■ WORK INSTRUCTION
Using the records below, transcribe word for word the stretch from the line that contains "Click the Bağlantı Çapı / Connection header" through the line that contains "Given: Open the Pricing page", both end lines included, and nothing else.
*** Opening EXTRACTED DATA ***
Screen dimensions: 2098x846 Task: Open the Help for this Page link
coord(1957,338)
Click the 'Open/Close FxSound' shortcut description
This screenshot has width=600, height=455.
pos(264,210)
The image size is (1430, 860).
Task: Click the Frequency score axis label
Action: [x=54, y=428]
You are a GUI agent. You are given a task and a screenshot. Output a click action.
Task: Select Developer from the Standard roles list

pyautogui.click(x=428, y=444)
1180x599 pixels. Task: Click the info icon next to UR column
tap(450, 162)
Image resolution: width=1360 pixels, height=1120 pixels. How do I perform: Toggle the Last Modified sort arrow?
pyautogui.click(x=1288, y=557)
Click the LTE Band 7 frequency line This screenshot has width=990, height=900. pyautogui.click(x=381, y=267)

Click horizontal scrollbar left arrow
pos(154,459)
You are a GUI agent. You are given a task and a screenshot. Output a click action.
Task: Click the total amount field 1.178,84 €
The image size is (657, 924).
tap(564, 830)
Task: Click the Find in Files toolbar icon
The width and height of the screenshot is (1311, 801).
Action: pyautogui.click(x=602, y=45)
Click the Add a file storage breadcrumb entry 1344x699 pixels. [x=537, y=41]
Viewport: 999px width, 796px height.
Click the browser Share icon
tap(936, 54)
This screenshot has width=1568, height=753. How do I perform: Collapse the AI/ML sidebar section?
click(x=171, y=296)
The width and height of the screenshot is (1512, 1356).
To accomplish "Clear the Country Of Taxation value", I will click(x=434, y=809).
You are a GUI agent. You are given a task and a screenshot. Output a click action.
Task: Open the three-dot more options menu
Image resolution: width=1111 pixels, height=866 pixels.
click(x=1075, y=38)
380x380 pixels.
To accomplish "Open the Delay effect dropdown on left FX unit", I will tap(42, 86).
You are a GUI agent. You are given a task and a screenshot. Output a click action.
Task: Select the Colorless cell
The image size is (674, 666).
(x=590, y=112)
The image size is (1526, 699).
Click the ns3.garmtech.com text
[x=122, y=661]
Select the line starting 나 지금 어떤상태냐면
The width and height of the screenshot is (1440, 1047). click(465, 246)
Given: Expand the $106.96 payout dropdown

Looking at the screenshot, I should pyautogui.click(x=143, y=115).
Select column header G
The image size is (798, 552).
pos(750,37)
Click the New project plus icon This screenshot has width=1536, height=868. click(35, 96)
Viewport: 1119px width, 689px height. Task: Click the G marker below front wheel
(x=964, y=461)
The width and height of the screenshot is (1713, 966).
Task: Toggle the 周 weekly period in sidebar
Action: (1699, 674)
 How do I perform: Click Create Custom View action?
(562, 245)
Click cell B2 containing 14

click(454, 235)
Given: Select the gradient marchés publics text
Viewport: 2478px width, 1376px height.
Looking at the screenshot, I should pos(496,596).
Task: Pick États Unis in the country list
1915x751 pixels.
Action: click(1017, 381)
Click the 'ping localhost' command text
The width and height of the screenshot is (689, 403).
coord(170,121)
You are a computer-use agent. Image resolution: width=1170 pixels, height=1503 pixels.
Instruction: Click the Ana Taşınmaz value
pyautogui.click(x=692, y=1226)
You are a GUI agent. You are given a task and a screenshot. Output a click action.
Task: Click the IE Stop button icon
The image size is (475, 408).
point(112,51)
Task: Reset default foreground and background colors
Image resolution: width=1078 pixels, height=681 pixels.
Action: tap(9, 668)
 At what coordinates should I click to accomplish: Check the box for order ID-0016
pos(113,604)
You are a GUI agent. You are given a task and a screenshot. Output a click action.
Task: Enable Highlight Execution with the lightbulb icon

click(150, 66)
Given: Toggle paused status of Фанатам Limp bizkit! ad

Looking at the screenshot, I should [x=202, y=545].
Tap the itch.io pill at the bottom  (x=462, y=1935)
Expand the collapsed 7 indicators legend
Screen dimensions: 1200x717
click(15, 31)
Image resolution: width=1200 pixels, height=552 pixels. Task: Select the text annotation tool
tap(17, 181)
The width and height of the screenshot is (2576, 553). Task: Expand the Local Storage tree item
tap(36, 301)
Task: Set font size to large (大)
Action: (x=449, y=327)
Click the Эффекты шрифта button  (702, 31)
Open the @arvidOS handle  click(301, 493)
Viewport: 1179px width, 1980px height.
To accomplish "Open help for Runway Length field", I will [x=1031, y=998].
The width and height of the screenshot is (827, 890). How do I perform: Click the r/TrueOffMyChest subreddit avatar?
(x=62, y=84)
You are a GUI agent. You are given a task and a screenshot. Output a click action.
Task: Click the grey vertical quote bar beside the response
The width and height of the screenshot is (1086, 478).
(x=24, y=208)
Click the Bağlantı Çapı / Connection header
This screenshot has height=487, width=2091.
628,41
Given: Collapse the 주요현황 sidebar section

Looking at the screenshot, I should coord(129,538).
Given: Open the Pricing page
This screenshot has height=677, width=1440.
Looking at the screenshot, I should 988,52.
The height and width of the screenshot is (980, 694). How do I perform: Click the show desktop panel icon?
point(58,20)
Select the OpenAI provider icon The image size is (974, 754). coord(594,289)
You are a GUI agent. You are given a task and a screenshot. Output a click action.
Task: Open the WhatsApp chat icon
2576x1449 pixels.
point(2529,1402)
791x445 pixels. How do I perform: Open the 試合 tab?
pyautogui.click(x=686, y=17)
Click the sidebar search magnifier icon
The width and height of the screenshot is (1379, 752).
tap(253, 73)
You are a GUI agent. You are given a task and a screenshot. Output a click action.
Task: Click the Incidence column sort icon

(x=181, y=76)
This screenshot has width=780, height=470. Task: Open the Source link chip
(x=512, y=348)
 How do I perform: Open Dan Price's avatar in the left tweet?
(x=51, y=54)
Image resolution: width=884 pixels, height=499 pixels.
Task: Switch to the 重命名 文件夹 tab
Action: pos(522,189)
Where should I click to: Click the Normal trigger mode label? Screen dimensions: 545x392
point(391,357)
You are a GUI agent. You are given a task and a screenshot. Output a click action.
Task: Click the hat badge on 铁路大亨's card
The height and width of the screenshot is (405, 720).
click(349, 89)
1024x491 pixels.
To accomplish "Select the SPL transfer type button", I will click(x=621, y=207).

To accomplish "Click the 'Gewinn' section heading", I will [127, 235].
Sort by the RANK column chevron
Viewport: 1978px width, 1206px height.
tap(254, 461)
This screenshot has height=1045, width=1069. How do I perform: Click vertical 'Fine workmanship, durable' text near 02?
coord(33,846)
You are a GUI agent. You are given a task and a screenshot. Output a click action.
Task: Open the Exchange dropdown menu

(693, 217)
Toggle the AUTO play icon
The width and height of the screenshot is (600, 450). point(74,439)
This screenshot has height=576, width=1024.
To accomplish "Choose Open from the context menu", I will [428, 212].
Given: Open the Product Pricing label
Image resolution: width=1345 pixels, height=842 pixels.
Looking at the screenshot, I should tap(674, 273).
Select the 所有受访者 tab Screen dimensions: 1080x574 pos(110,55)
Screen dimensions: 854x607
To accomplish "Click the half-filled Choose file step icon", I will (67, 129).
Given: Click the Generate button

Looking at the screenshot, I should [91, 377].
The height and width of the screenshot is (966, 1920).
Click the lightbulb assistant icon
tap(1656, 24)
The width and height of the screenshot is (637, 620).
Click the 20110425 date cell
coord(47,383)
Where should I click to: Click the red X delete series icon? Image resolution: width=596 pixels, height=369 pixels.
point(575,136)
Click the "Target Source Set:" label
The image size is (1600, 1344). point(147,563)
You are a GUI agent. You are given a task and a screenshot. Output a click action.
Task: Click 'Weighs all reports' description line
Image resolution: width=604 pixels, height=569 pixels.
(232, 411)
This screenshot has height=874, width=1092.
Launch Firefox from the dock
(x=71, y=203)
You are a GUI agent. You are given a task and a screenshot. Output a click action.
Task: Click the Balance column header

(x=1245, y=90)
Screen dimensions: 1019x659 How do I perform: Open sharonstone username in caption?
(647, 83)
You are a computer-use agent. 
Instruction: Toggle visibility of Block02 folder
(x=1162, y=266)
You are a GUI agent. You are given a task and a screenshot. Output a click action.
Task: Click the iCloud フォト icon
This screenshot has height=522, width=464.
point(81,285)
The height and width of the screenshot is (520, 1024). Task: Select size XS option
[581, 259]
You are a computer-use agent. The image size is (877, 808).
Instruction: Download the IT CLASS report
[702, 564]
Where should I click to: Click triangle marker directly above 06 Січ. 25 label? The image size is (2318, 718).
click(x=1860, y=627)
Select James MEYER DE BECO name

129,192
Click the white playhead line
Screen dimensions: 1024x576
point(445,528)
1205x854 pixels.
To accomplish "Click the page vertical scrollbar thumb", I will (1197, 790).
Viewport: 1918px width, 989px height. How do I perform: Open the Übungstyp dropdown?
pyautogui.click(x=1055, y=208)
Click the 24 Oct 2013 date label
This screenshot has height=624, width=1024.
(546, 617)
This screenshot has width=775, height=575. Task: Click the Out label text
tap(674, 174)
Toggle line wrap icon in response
*** Closing EXTRACTED DATA ***
■ EXERCISE ANSWER
Click the Bağlantı Çapı / Connection header
This screenshot has height=487, width=2091.
628,41
Given: Collapse the 주요현황 sidebar section

Looking at the screenshot, I should coord(129,538).
Given: Open the Pricing page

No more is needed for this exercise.